■ **WORK TO BE COMPLETED**:
What you return must match the records below character for character, except that no picture appears.

■ **GIVEN RECORDS**:
■ ■ ■ ■

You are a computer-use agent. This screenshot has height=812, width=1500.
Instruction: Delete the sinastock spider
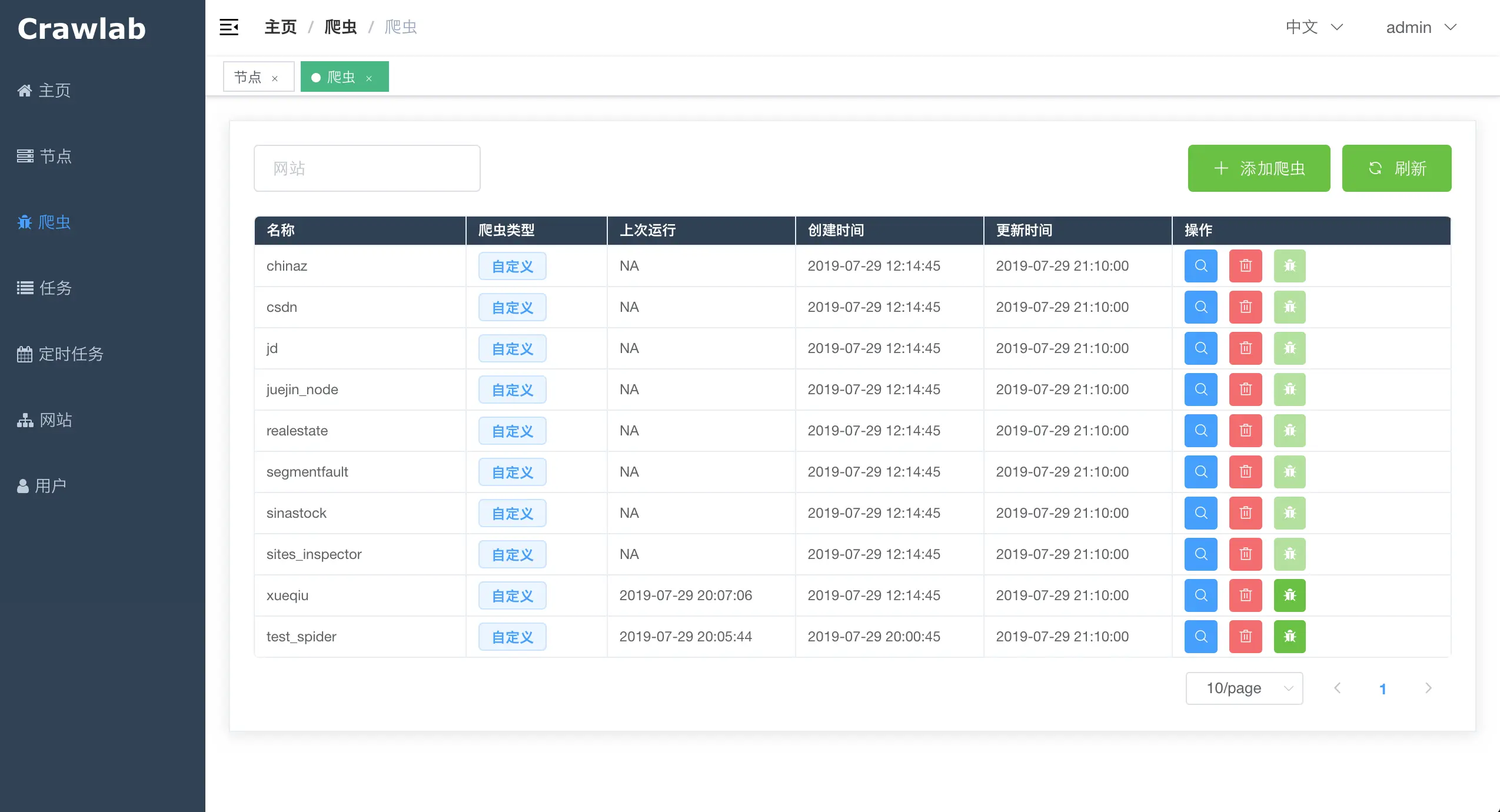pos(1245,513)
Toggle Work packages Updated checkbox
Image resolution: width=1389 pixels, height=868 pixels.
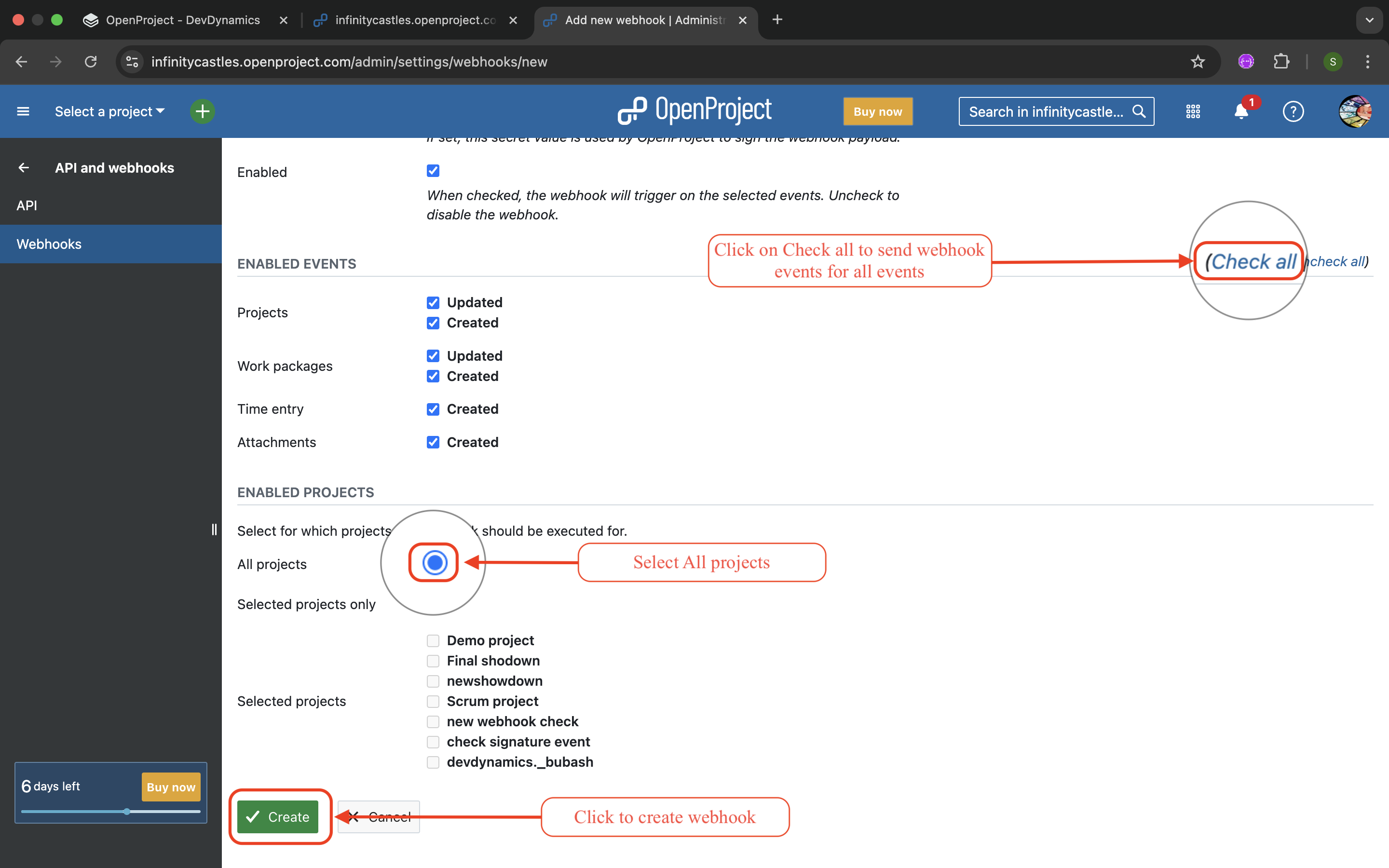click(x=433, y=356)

■ ■ ■ ■

■ **EXERCISE SOLUTION**:
You are a computer-use agent. This screenshot has height=812, width=1500.
Instruction: Delete the sinastock spider
pos(1245,513)
Toggle Work packages Updated checkbox
Image resolution: width=1389 pixels, height=868 pixels.
click(x=433, y=356)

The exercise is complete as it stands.